We’re living in a world where we’re all witnessing the same symphony, with all of its nuances and variations and development of themes and variations of timbre and tone and iterations of rhythm and rhyming ends of lines,
and some of us are only hearing the pitch and timbre and tone and rhythm range of the violins,
and some of us are tuned into different specific frequency ranges, and timbral ranges, and rhythm changes, and tonal shifts and spectral bumps and thumps and squeaks and squawks and beeps and thunks,
and some of us are hearing the full spectrum of sound, and the spaces between the sounds (the spaces between are not just beautiful–they contain the beauty) and timbres and pitches and rhythms and iterations of rhythms,
and when we gather, after the symphony, and describe our experiences, some of us are being told that the nuances we heard don’t exist, and that we’re weird for hearing them.

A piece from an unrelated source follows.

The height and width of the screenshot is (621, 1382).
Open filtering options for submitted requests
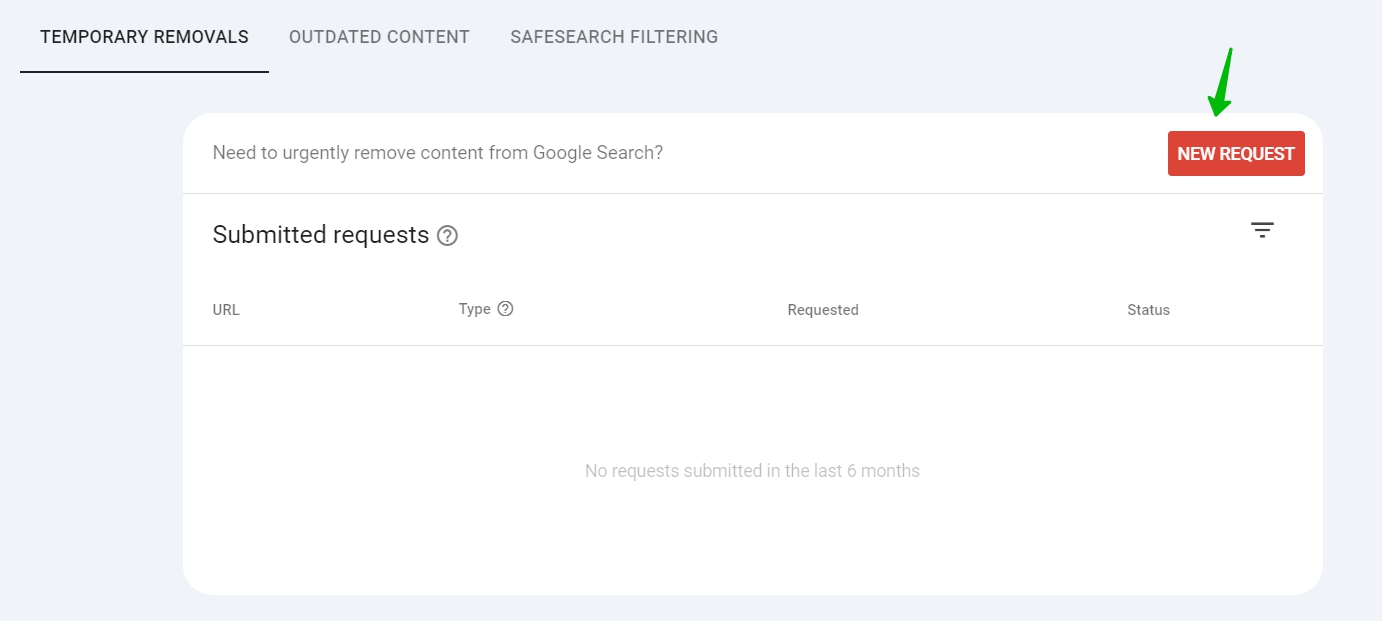point(1263,229)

Imagine, if you can imagine, (or at least make friends with someone who imagines, if you can’t imagine), being told that hearing basses and oboes and piccolos and triangles and tympani and glockenspiels and bassoons and trumpets and trombones is weird (to be fair, glockenspiels is a weird word, if English is your only language and you can’t hear the music in it).
That’s what people “on the spectrum” are up against. We’re weird for hearing the whole symphony, or a specific part of the symphonic fabric, and not just the violins, and trying to describe our wonderful spectral experiences to our peers, when we gather, after witnessing the symphony.
And sometimes we just give up. Or selectively give up. Because trying and trying is trying on our ability to describe, so we may appear to have a disability. I’ll tell you: it’s not a disability to witness the symphony. It’s a disability to get our experience across to those who are acculturated to violins.
Something weird’s going on, indeed–I’ll give you that.
Imagine, if you can imagine (or make friends with someone who imagines if you can’t imagine) a world where our experience of the symphony is better together, when we combine our described experiences, rather than excluding ones that are different from our own by calling them weird or saying they don’t exist at all.
Or maybe one wants to live in a world of violins…
As a person who plays both bass and piccolo, I shudder to think of it. It sounds like a violin world, indeed.